Honorable Bedford Brown
Locust Hill P.O.
Caswell County
North Carolina


Bedford Brown (1795-1870): Not one North Carolinian in a thousand, perhaps, can identify Bedford Brown, though he was one of the most widely known Southern politicians of his day. It remained for Caswell County's Dr. H. G. Jones, North Carolina Archivist, to rescue Brown from oblivion through a thorough monograph of the "state's rights unionist." Brown, a well-to-do planter, was twelve times elected to the legislature, twice to the U. S. Senate, and served in other public posts. He was a friend of the Democratic leaders of his day, including Andrew Jackson, Martin Van Buren, Franklin Pierce, and James Buchanan.

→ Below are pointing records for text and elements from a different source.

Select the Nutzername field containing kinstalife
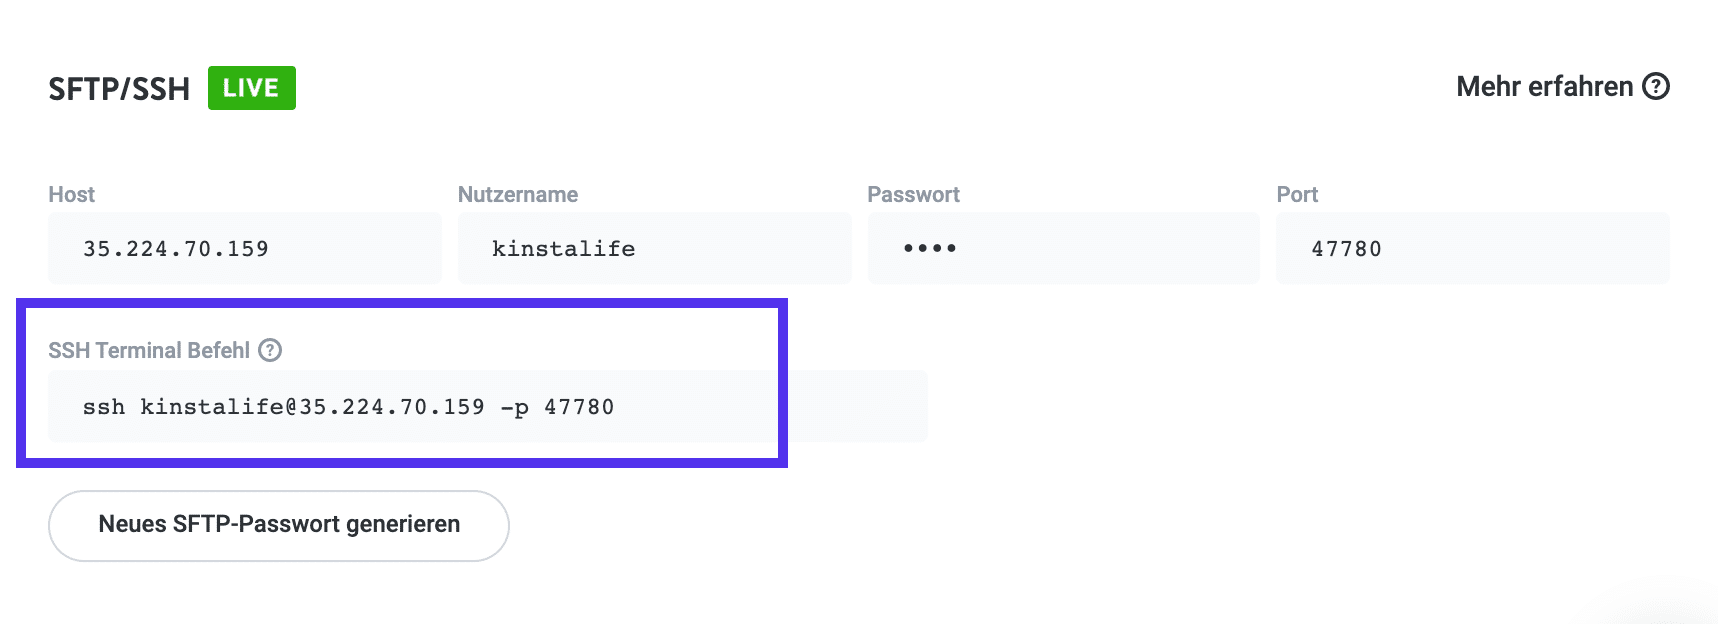Viewport: 1718px width, 624px height. tap(654, 248)
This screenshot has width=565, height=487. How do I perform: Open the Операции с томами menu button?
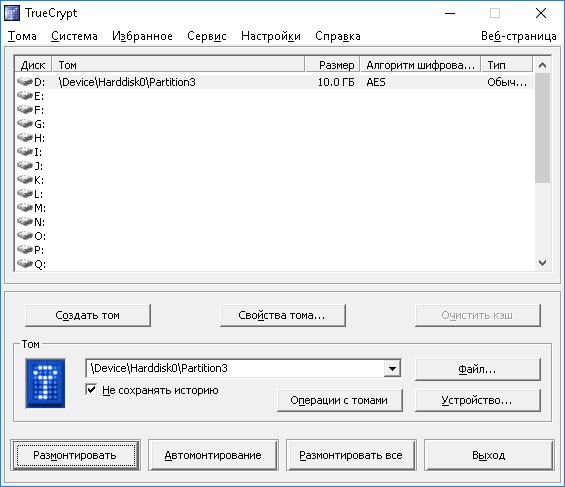tap(339, 400)
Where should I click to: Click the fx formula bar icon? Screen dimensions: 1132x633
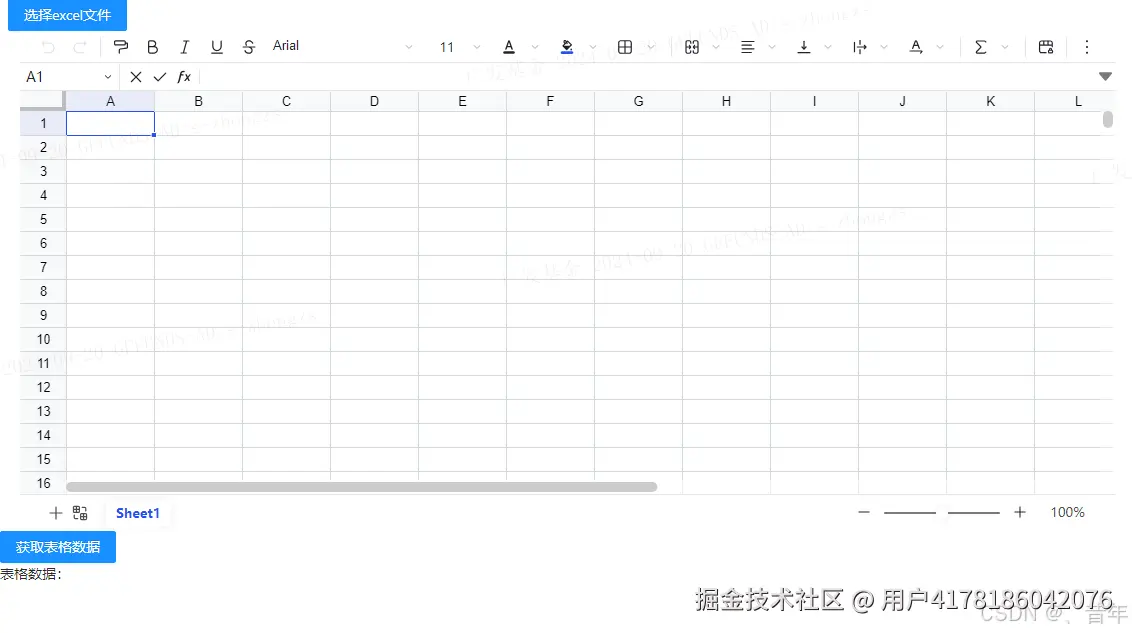click(x=184, y=76)
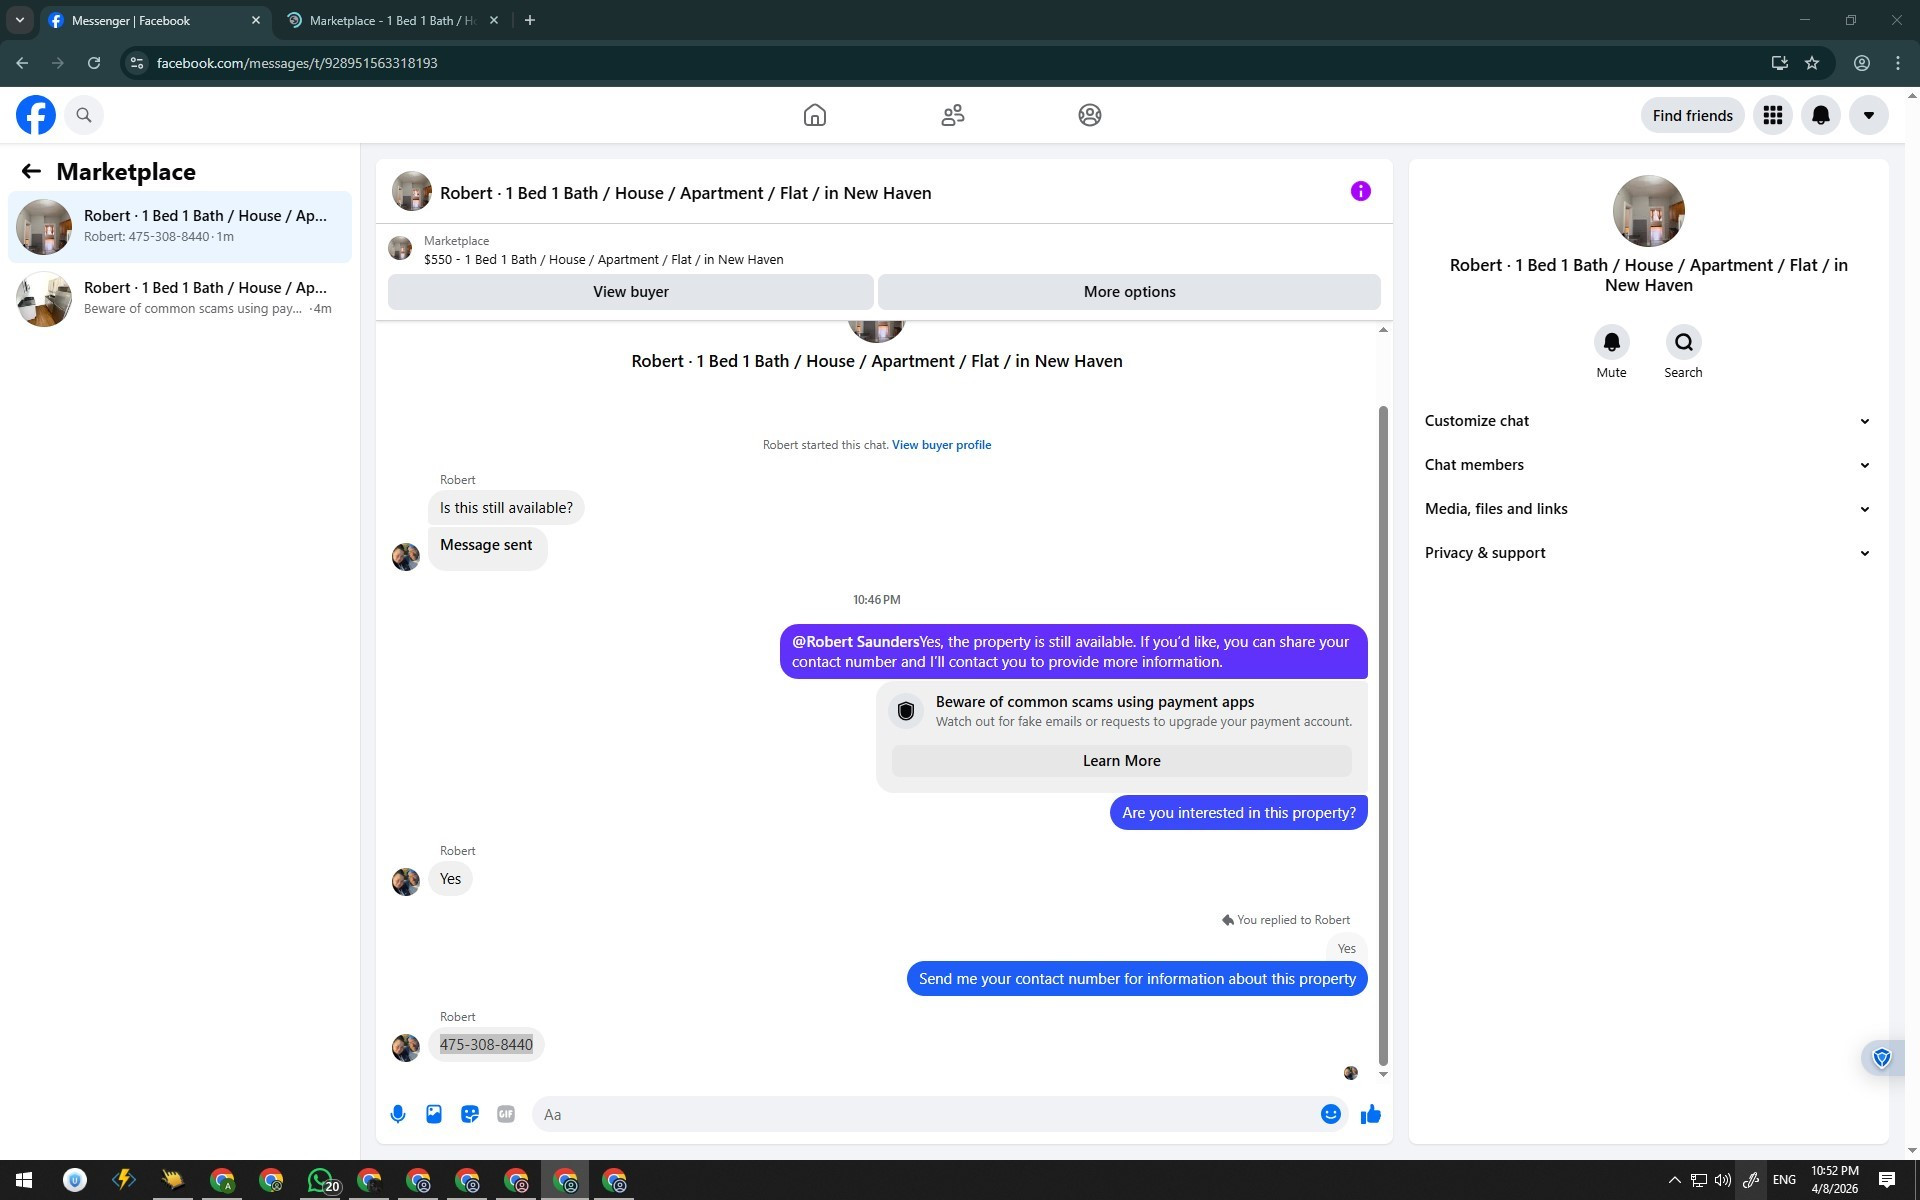The height and width of the screenshot is (1200, 1920).
Task: Open the GIF picker icon
Action: pyautogui.click(x=506, y=1114)
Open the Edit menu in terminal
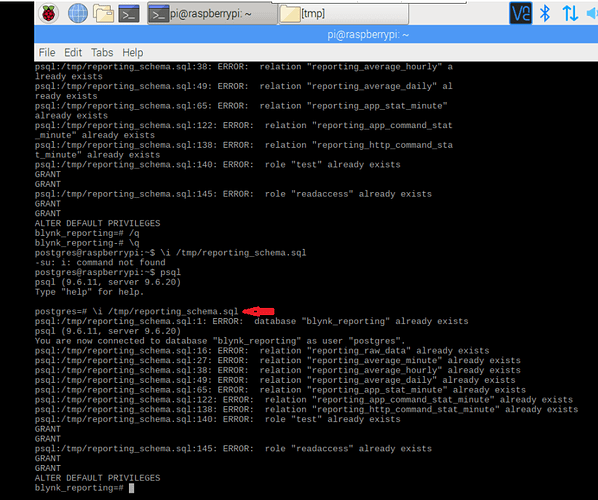 click(73, 52)
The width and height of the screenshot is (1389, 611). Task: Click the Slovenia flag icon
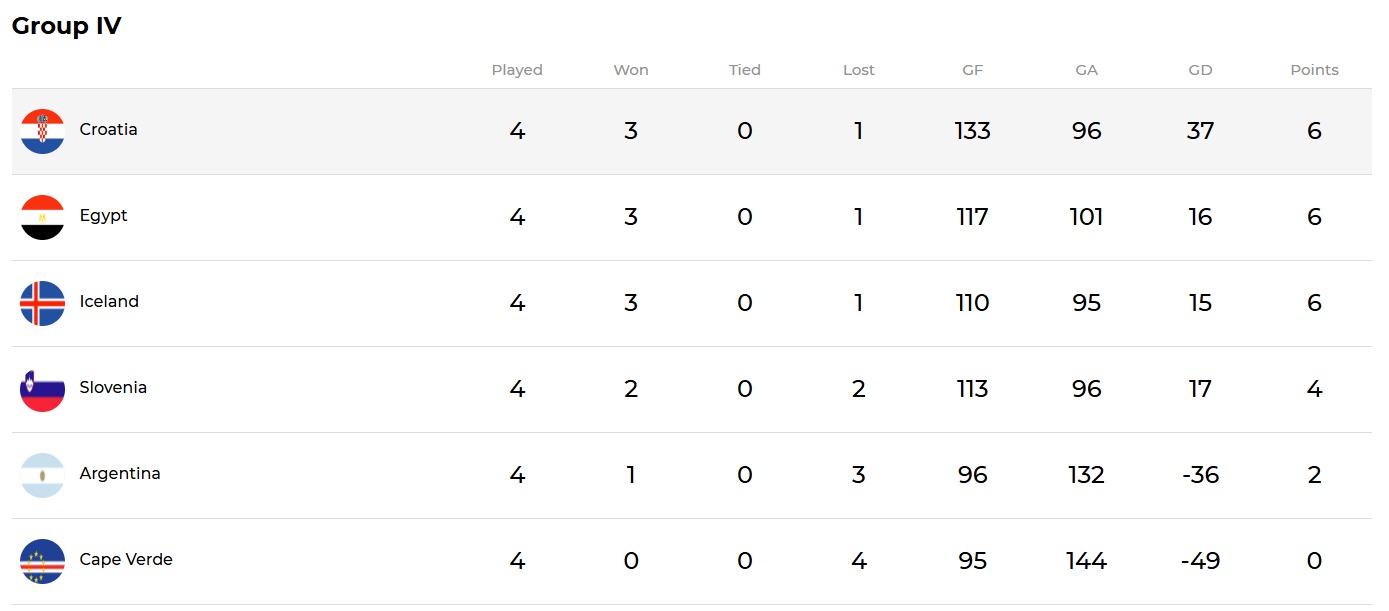(42, 389)
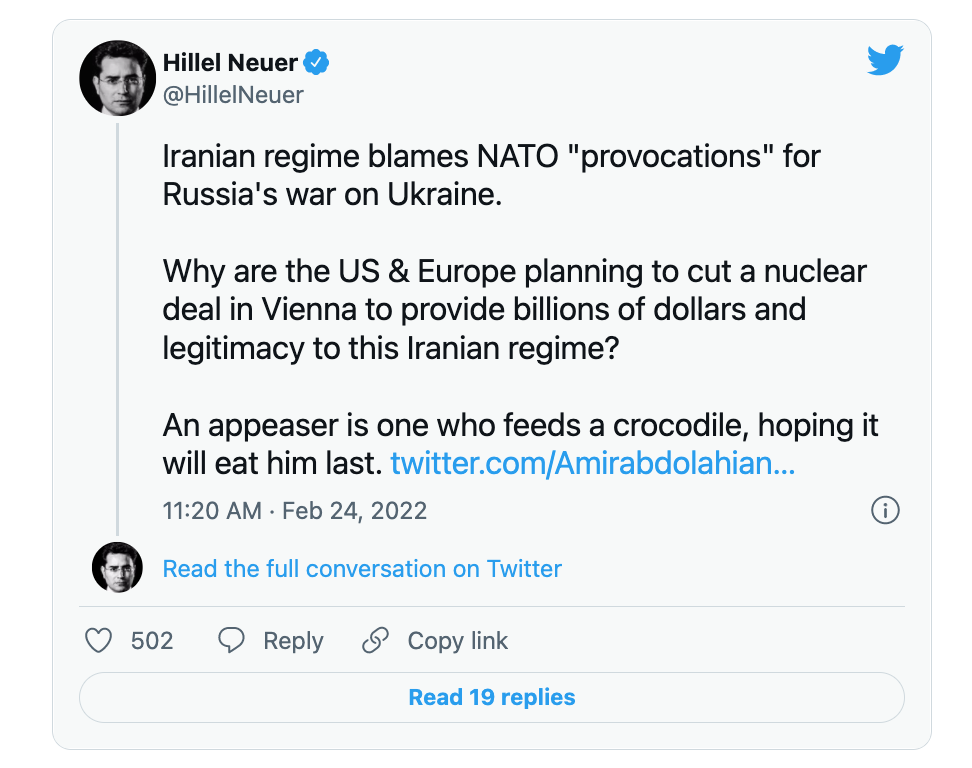The width and height of the screenshot is (972, 768).
Task: Click the Vienna nuclear deal paragraph
Action: [515, 309]
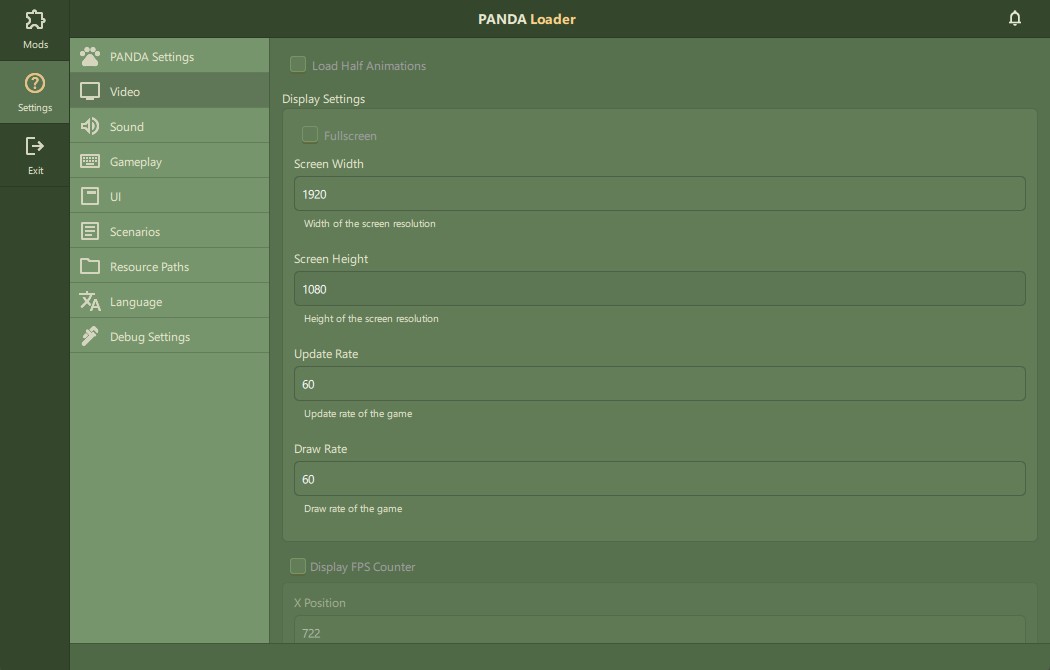Viewport: 1050px width, 670px height.
Task: Click the speaker icon for Sound
Action: (x=90, y=126)

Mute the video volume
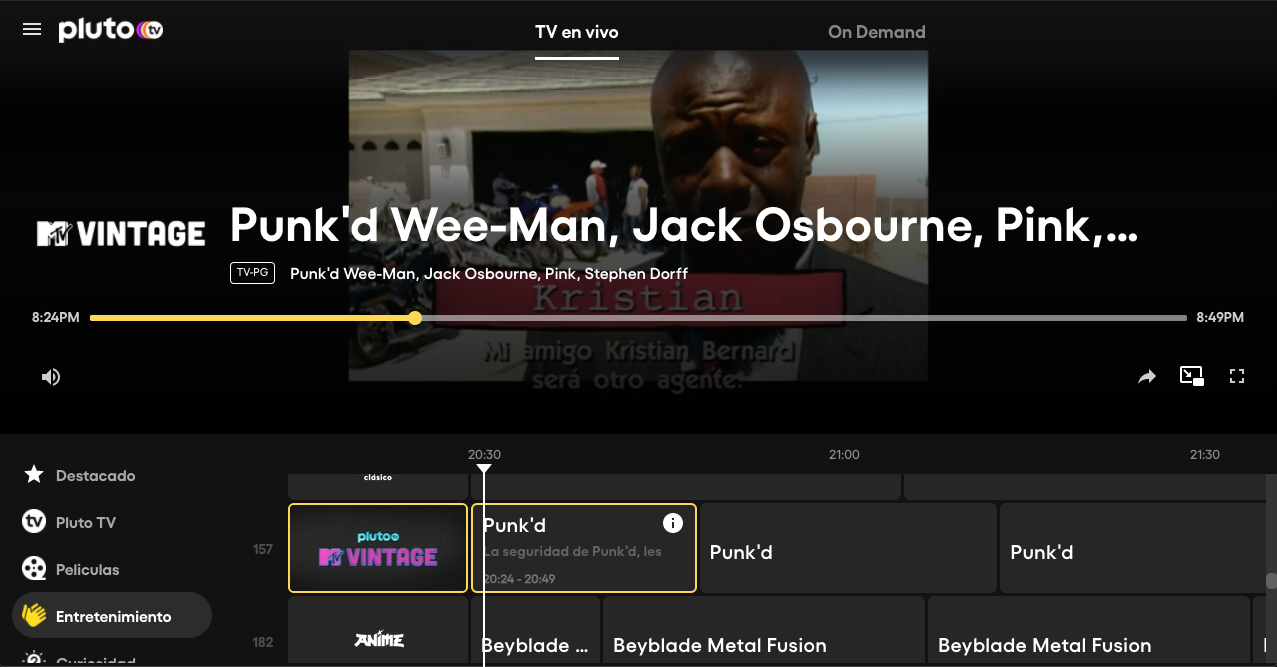(x=51, y=377)
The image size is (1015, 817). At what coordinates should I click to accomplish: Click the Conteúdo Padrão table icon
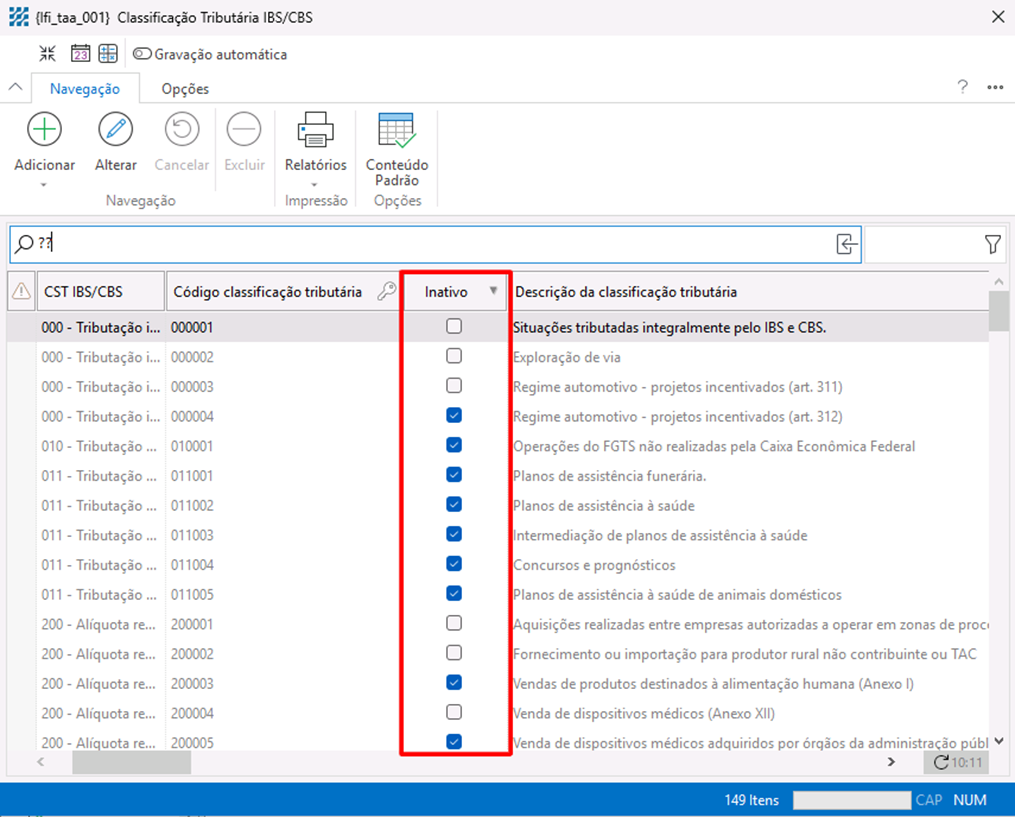(397, 130)
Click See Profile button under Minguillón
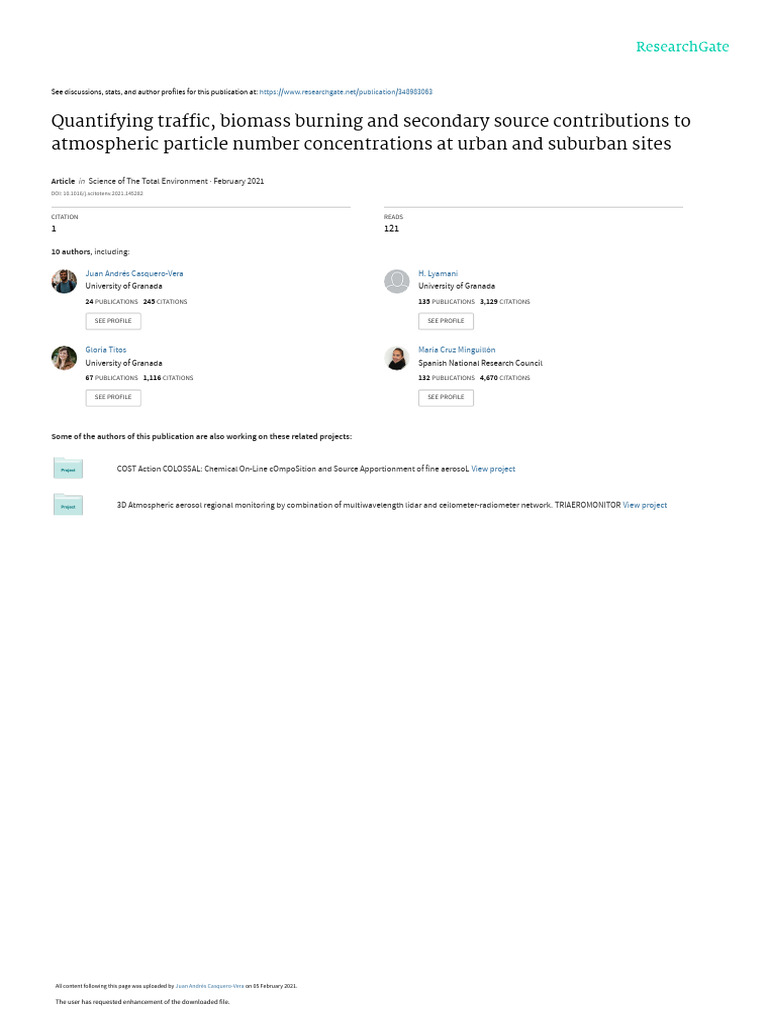The image size is (768, 1024). click(446, 397)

The distinctive feature of his life, however, was his strenuous and unsuccessful efforts to preserve both states' rights and the union. Of the influential men of his time, he was one of the few who risked his political future by advising a course so repugnant to partisans in the ante-bellum crises. There was little room left for a man like Brown in those days, and his greatness lies not in what he accomplished, but in a philosophy that time may yet prove pointed to the only way out.

Those interested in an account of this neglected Tar Heel are directed to Jones, Houston G. Bedford Brown: State Rights Unionist. Carrollton, Georgia: West Georgia College, 1955.